**WRITTEN EXERCISE**
Transcribe the lines from the one containing "Where should I" through the one containing "tap(130, 180)", leaving out the pictures.
>> start TASK MATERIAL
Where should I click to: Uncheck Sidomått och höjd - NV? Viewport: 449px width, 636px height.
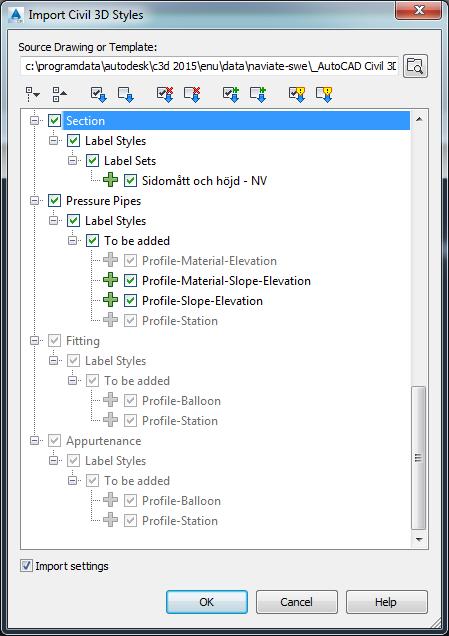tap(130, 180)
>> end TASK MATERIAL
>> start TASK MATERIAL
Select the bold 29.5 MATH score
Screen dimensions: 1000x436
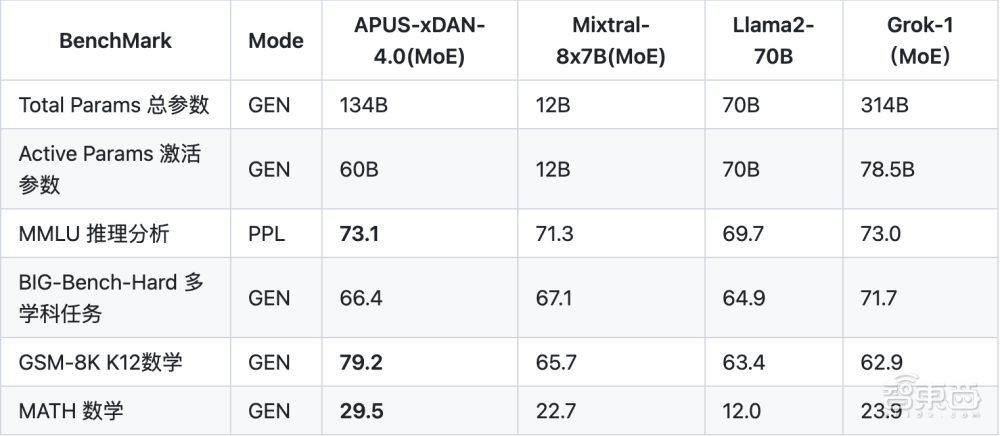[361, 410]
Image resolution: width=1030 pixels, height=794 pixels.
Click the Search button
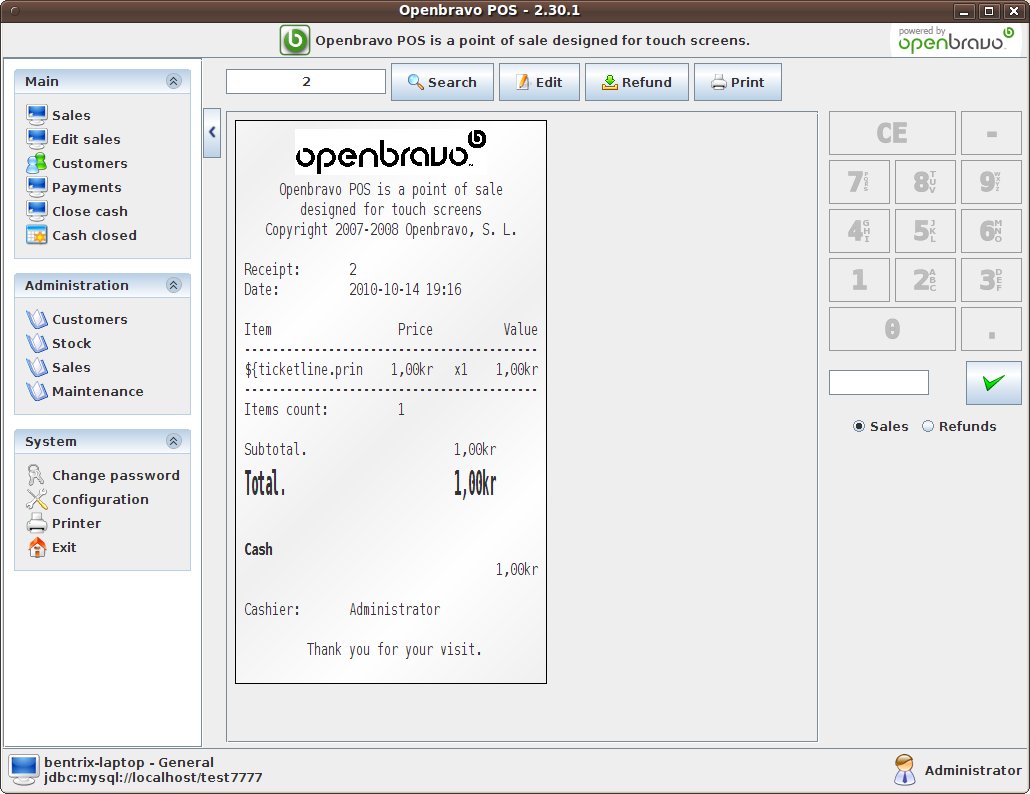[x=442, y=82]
>> end TASK MATERIAL
>> start TASK MATERIAL
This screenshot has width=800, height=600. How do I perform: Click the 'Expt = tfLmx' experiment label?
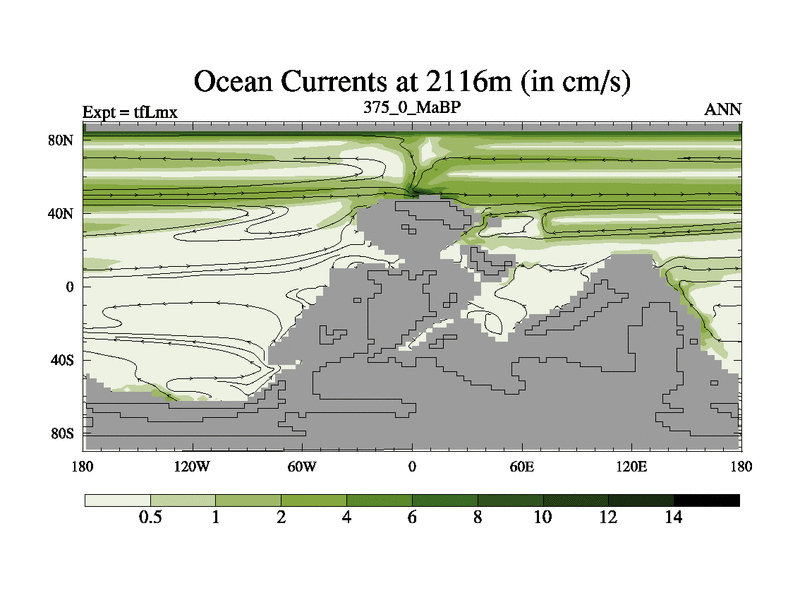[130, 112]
>> end TASK MATERIAL
**TASK RESPONSE**
Where should I click to: Uncheck Sidomått och höjd - NV? Viewport: 449px width, 636px height.
tap(130, 180)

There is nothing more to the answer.